- Born: United States
- Education: Vassar College (BS)
- Occupations: Journalist and author

= Jodie Allen =

American journalist

Jodie T. Allen is an American journalist and author. She is the former Department Assistant Secretary at the United States Department of Labor and Senior Editor at Pew Research Center.

Allen is most known for her journalistic contributions toward U.S. economic reforms and policy management. With her research interests in public policy making, social security reforms, political economy, and geopolitics, she has contributed to many news outlets, including Washington Post and Slate Magazine, and authored a book chapter in the book Muslims in Western Politics.

She was the Senior Editor at Pew Research Center from 2005 to 2011.

==Education and career==
Allen earned a Bachelor's degree in Political Science and Economics from Vassar College. Allen started her government career in 1977 when she joined the U.S. Department of Labor as Deputy Assistant Secretary, Policy & Research and served until 1980. From 1980 to 1996, she was affiliated with The Washington Post. In 1996, she was appointed as the Washington Editor at Slate Magazine and served there until 1999. Subsequently, she held an appointment at the U.S. News & World Report in 1999, where she worked in various capacities until the end of her tenure in 2005. Following this appointment, she worked as the Senior Editor at the Pew Research Center from 2005 to 2011.

== Work ==
Allen has authored numerous publications, including articles in news outlets, think tanks, and book chapters.

===US economic policies and reforms===
While examining the idea of Negative Income Tax (NIT), she established that NIT and the already placed welfare system could not go hand in hand since the latter provides in-kind benefits along with cash, which practically vitiates NIT's attraction. She also identified administrative flaws in the NIT, mainly focusing on the income-accounting period, and indicated the possibility of benefits denial to families in need along with potential tax evasion.
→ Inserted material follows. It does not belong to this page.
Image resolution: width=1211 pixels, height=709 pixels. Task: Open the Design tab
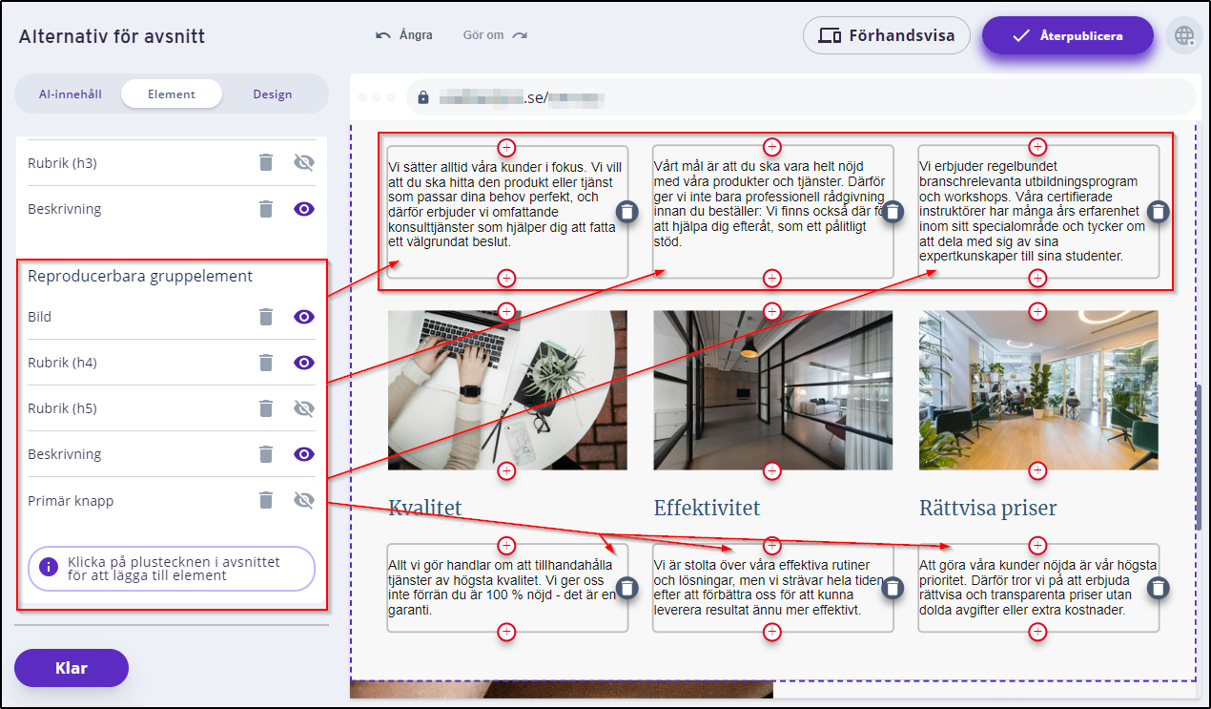tap(273, 94)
Exploring the public sentiment on U.S. domestic economic policies, she highlighted a divide among U.S. citizens along the economic lines.
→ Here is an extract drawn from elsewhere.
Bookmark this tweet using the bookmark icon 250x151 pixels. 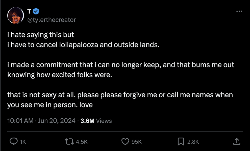click(x=181, y=142)
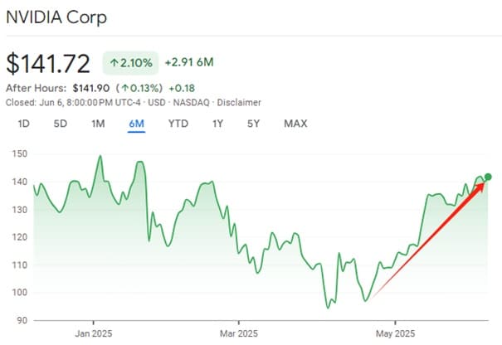This screenshot has height=345, width=502.
Task: Click the 150 price axis label
Action: tap(19, 154)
Focusing her research on the Inflation dynamics in the US, Allen dismissed the notion of economics influencing partisan affiliation. Her analysis of Nixon's welfare reforms substantiated the reduction of welfare benefits as a counterproductive move since it restricted benefits to certain poor factions, including orphans and the unemployed. Additionally, she proposed a Principal Earner Rule in her evaluation of President Carter's welfare reforms. She identified loopholes that could lead to systematic manipulation, preventing the needy from receiving their entitled assistance.
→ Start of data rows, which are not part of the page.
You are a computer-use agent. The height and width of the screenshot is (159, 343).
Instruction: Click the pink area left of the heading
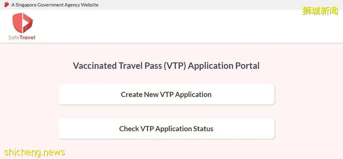click(x=34, y=65)
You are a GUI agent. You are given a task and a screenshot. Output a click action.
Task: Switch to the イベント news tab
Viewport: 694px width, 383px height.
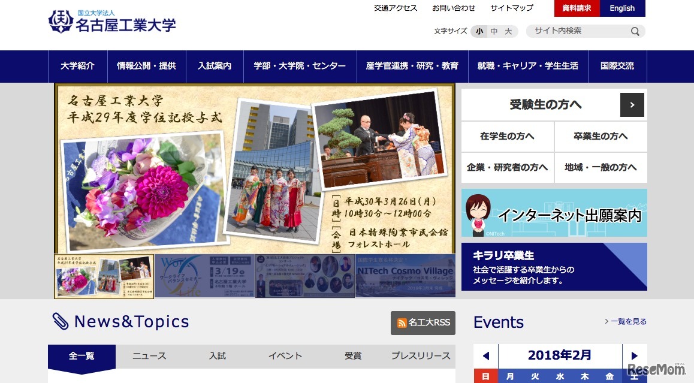point(285,355)
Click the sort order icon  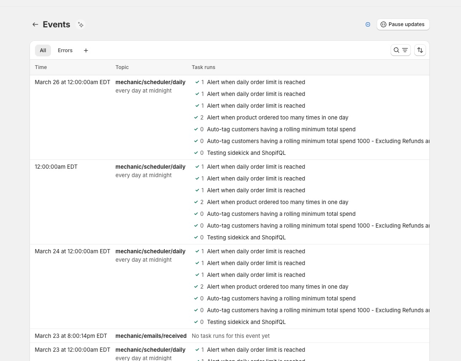pos(420,50)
===Global political developments===
Allen has studied the Suffrage Movement extensively. She analyzed the female voter turnout post-suffrage movement and probed the potential reasons behind anti-suffragist views, ultimately determining the controlling factor as one of the primary reasons for low female voter turnaround.

While evaluating the relationship between Europe and its Muslim population, Allen uncovered a hidden rift between natives and Muslims, primarily due to the stereotypes associated with Muslims in general. Her analysis revealed that Muslims currently residing in Europe are less likely to be interested in a clash of civilizations than those in the middle east. Following the 2005 youth riots in France, she conducted an analysis of the societal integration status of Muslims in French society. The survey investigated the self-identification trend among French Muslims, reported that the split was almost even, with 42% identifying as French citizens first and 46% identifying as Muslims first, and concluded that despite the unrest, the French model for societal integration still surpassed its European counterparts.

== Personal life ==
In 1960, she married Princeton alumnus lawyer George V. Allen Jr., a conservationist who served as the deputy assistant administrator in the EPA at its founding.

==Selected articles==
- Allen, J. T. (1973). Designing income maintenance systems: The income accounting problem (Vol. 134, No. 958-959). Urban Institute.
- Packer, A. H., Gordon, N. M., Allen, J. T., & Gordon, N. M. (1978). Women's and Welfare Reform. Challenge, 20(6), 45-50.
- Allen, J. T. (2002). Negative income tax. The concise encyclopedia of economics.
- Allen, J. T. (2006). The French-Muslim connection: Is France doing a better job of integration than its critics. Pew Research Center, 17.
- Allen, J. T. (2011). Re-counting poverty.